Mr. Shinji Ide Mr. Shinji Ide
Shinji Ide received the M.E. degree in electrical engineering in 1992 from Shibaura Institute of Technology. He joined Japan Broadcasting Corporation (NHK) in 1992. Since 1995, he has been with the Science and Technical Research Laboratories of Japan Broadcasting Corporation, where he is engaged in three dimensional audio-visual systems research.
Mr.Makoto okui Mr.Makoto okui
Makoto Okui graduated from Tokyo Institute of Technology in 1980 with a M.E. degree in the area of digital signal processing. He has been working as a research engineer at NHK Science and Technical Research Laboratories, Tokyo since 1983.
From 1988 through 1995, he has been involved in the development of various Enhanced Television systems including HDTV system for terrestrial broadcasting and EDTV-II system.
He is now Senior Research Engineer of Three Dimensional Audio-Visual Systems Research Division of the Laboratories and his current research interests are stereoscopic HDTV systems, 3D display technologies and related studies of human factor.
Mr.Fumio Okano Mr.Fumio Okano
Fumio Okano received the B.S., M.S., Ph.D. degrees in electrical engineering from Tohoku University, Sendai, Japan, in 1976, 1978, 1996 respectivly.
He joined the Japan Broadcasting Corporation (NHK), Tokyo, Japan in 1978. Since 1981, he has been with NHK Science and Technical Research Laboratories, and engaged in research on HDTV cameras, HDTV systems, television standards converters, and 3D television.
Dr. Okano is a member of the Optical Society of America (OSA), the Society of Photo-Optical Instrumentation Engineers (SPIE), and the Institute of Image Information and Television Engineers of Japan (ITE).

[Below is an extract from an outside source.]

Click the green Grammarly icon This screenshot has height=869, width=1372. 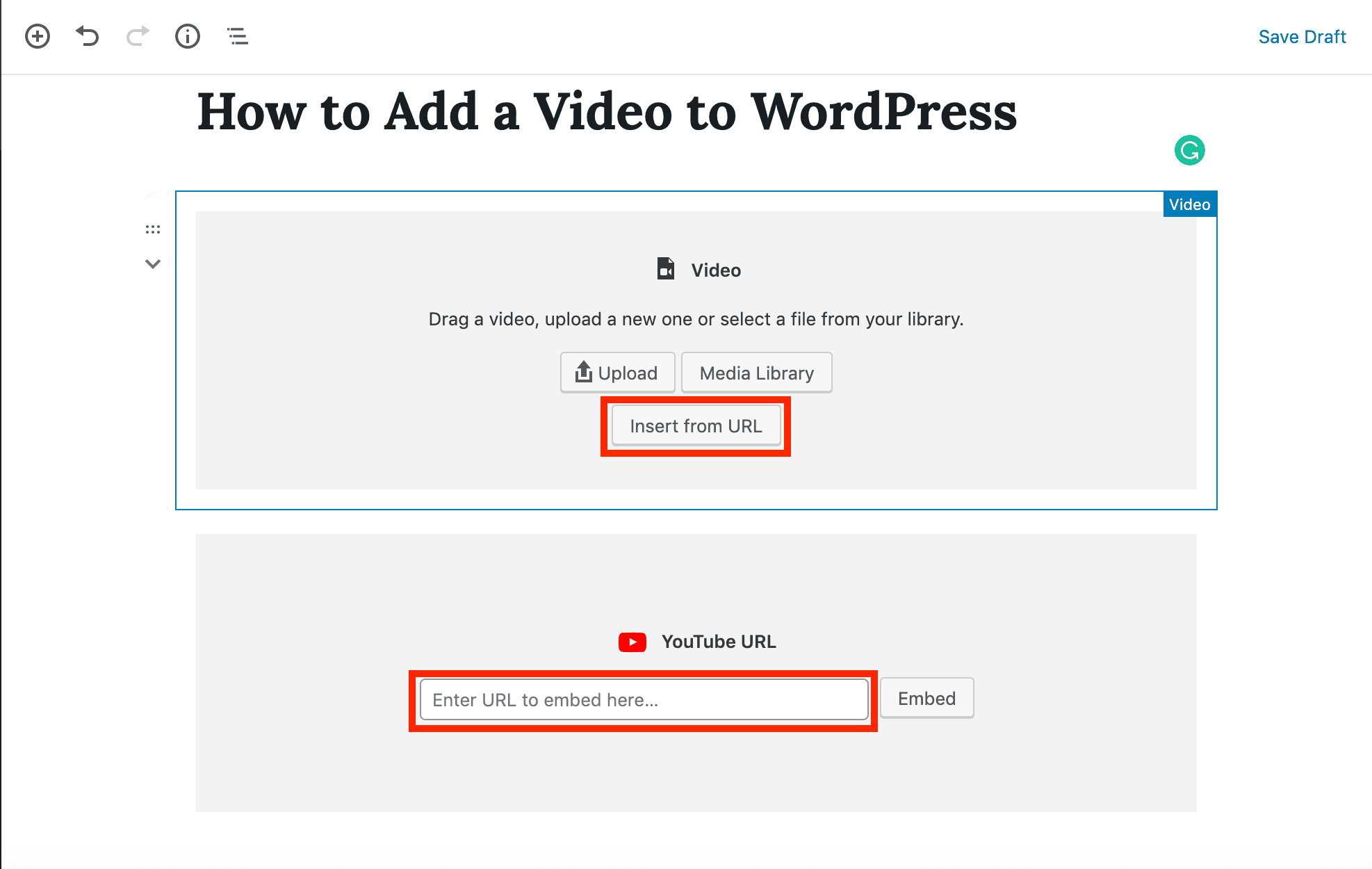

Mr.Mineo Bitou Mr.Mineo Bitou
Mineo Bitou was born in 1934. He graduated from School of Science & Engineering, Waseda University in 1956. He joined Sony Corporation and mainly worked at marketing department of V.T.R since Sony developed first V.T.R. in 1963. He was seconded to Sony PCL Corporation in 1989 and was senior general manager for HDTV programming technology division. He engaged in research and development on 3D-HDTV Programming Technology of Telecommunication Advancement of Japan (TAO) in 1996. He has joined Global International Telecommunications Institute since 1998 and Mediaglue Corporation since 2000 and has engaged in development of digital image programming. He is a member of ITEJ (The Institute of Image Information and Television Engineering of Japan).
Mr.Nobuyoshi Terashima Mr.Nobuyoshi Terashima
Dr.Nobuyoshi Terashima is currently the Dean of the Graduate School of Global Information and Telecommunication Studies,Waseda University,Tokyo,Japan.
He is engaged in the research on HyperReality(HR) and its applications.
HR is a paradigm for the 21st century and provides an environment where a real and a virtual can communicate together.
He is now collaborating with Victoria University of Wellington and Queensland open Learning Network,Australia on HyperClass which will be one of the potential applicaions of HR.
He has written a book on Intelligent Communication Systems which was published by Academic Press,USA in 2001.
It is a derect result of over a decade of his research and education.
He had also edited a book on HyperReality-Paradigm for the Third Millennium which was published by Ruotledge,UK in 2001.
He is a senior member of IEEE,and members of many academic societies.